▶ Passage shown
____
Kai Tiaki documented various moments in New Zealand's history, including when the first 50 nurses departed to the front on board the SS Rotorua. The April 1915 edition reported:In another land, under skies which are not so bright and mayhap in surroundings which are not conducive to gladness, these women of New Zealand will doubtless have work to do which will make the heaviest call on their courage and steadfastness.

They looked, as they doubtless are, a capable lot of women, who were offering for the noblest work that women can do, and offering with a knowledge that the work will be trying, but also with a determination to do. It was a contingent of which New Zealand has a right to be proud, and one that will assuredly acquit itself with honour.

=== Post-WWI ===
The journal reported other major historic health crisis's such as the 1918–1920 Influenza pandemic.

In 1923, the New Zealand Trained Nurses Association (NZTNA) purchased Kai Tiaki off Maclean who stayed on as an editor. The cost of the journal became six shillings a year and by 1930 it increased publication to bi monthly. The same year the journal changed its name from Kai Tiaki The Journal of the Nurses of New Zealand, which it held from 1908 to 1930. to New Zealand Nursing Journal (Kai Tiaki) maintaining it until 1994.

In 1932, founder Hester Maclean died, she had served as editor for twenty-four years.

During 1939–1947, the journal was reduced to a monthly publication due to wartime printing regulations. Then, from 1947 to 1959, it was increased to two publications a month then later, monthly. In 1942 and 1947 two issues were cancelled due to the journal's sole editor, Agnes Donner being on leave. In 1957, colour was first used on the cover and in 1958 its Golden Jubilee issue was published. The journal continued monthly publication until 1988 when December and January issues were merged, reducing publication to eleven times a year.

The first 30 years of publication from 1908 to 1929 were digitised by the National Library of New Zealand and are available online via Papers Past.

== Current journal and scope ==
From 1994 to present the journal has been named, Kai Tiaki Nursing New Zealand. In 2021, the journal launched online.

The current editorial team are Mary Longmore, Renee Kiriona and Kathy Stodart. While it is not an academic journal, articles undergo an expert peer review process to ensure quality and clinical accuracy.
____
[Saved data entries]
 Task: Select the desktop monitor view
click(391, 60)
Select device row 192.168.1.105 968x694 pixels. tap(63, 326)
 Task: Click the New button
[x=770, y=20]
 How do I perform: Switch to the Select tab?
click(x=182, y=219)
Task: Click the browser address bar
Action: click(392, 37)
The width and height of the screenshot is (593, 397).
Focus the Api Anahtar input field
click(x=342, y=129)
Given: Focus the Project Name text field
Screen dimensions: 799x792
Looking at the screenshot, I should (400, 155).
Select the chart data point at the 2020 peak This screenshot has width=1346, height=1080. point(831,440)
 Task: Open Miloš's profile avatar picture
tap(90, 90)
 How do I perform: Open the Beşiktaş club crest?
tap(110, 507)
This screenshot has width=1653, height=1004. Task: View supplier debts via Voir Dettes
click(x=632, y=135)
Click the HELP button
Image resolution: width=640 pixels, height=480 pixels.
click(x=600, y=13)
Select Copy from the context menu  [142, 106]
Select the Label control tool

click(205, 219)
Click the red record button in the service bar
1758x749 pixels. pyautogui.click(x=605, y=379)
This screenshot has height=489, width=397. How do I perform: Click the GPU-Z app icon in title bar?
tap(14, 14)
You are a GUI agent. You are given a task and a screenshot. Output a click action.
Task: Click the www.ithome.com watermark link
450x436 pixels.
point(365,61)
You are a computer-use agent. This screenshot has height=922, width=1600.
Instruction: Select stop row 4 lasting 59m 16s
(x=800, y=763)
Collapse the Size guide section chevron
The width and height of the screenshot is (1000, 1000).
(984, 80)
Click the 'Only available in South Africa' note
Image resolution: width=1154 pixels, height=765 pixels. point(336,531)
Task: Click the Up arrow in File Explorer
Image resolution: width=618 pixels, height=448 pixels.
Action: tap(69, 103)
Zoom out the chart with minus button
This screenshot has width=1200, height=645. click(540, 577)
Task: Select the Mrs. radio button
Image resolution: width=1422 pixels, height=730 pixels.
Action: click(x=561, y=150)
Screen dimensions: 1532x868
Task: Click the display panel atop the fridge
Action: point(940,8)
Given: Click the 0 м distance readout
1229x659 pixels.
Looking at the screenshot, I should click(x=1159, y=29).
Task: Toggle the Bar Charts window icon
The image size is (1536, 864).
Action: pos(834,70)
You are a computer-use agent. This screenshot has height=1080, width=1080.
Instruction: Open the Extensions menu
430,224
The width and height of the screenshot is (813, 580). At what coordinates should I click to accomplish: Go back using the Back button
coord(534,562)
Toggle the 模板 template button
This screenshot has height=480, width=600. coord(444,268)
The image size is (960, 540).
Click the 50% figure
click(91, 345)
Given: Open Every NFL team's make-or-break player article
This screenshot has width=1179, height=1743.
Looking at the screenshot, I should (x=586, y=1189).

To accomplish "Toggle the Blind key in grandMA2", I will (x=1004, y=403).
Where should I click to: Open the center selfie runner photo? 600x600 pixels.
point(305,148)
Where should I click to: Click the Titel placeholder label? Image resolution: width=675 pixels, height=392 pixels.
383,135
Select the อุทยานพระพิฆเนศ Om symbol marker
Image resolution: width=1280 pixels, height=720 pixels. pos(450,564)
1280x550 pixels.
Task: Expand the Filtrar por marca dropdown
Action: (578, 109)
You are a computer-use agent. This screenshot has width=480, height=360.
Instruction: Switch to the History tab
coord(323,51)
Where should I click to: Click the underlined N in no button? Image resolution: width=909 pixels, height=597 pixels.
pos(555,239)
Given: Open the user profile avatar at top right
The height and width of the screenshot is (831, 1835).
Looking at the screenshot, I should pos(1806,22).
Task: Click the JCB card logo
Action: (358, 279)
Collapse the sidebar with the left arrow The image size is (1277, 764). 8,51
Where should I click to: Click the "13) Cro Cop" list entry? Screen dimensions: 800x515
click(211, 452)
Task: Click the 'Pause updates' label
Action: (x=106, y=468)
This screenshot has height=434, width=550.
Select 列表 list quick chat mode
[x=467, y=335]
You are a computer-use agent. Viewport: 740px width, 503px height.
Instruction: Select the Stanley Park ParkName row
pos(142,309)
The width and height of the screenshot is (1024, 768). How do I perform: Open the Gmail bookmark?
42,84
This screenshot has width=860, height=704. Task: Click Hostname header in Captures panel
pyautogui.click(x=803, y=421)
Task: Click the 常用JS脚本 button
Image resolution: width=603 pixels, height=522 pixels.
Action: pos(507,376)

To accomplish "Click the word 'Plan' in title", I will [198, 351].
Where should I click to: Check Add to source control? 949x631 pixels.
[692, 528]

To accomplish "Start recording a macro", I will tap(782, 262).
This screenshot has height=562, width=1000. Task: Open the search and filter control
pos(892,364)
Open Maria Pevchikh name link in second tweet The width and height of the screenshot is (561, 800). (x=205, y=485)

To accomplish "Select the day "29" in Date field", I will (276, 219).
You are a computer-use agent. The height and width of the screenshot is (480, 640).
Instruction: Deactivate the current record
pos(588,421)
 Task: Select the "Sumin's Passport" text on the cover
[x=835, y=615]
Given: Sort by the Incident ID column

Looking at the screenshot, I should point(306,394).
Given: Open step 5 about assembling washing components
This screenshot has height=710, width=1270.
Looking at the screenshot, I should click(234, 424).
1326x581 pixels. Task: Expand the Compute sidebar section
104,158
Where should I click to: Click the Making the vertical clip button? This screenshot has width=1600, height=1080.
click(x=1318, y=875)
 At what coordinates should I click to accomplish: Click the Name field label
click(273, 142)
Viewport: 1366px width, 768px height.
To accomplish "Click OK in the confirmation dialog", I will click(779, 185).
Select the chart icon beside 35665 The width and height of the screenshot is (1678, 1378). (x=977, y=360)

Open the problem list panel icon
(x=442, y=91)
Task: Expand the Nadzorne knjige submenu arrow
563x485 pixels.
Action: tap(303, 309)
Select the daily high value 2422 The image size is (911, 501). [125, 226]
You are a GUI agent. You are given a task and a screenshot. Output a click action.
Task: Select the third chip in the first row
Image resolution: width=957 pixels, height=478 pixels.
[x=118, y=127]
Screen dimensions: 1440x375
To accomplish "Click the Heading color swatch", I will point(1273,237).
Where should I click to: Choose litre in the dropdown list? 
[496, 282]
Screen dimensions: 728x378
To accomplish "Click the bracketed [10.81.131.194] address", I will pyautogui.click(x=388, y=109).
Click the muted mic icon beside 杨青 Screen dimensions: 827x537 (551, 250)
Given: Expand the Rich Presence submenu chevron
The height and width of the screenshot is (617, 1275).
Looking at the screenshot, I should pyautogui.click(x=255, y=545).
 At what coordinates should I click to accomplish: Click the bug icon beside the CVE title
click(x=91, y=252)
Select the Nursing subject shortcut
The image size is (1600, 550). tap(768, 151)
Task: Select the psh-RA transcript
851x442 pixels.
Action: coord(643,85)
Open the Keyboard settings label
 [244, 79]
____
▶ Problems to solve
a – Retype the Kai Tiaki passage between "During 1939–1947, the" and "via Papers Past.", inclusive.
b – In the Kai Tiaki passage, in what year was colour first used on the journal's cover?
The entries have no connection to the Kai Tiaki passage.

▶ Solutions
a –
During 1939–1947, the journal was reduced to a monthly publication due to wartime printing regulations. Then, from 1947 to 1959, it was increased to two publications a month then later, monthly. In 1942 and 1947 two issues were cancelled due to the journal's sole editor, Agnes Donner being on leave. In 1957, colour was first used on the cover and in 1958 its Golden Jubilee issue was published. The journal continued monthly publication until 1988 when December and January issues were merged, reducing publication to eleven times a year.

The first 30 years of publication from 1908 to 1929 were digitised by the National Library of New Zealand and are available online via Papers Past.

b – 1957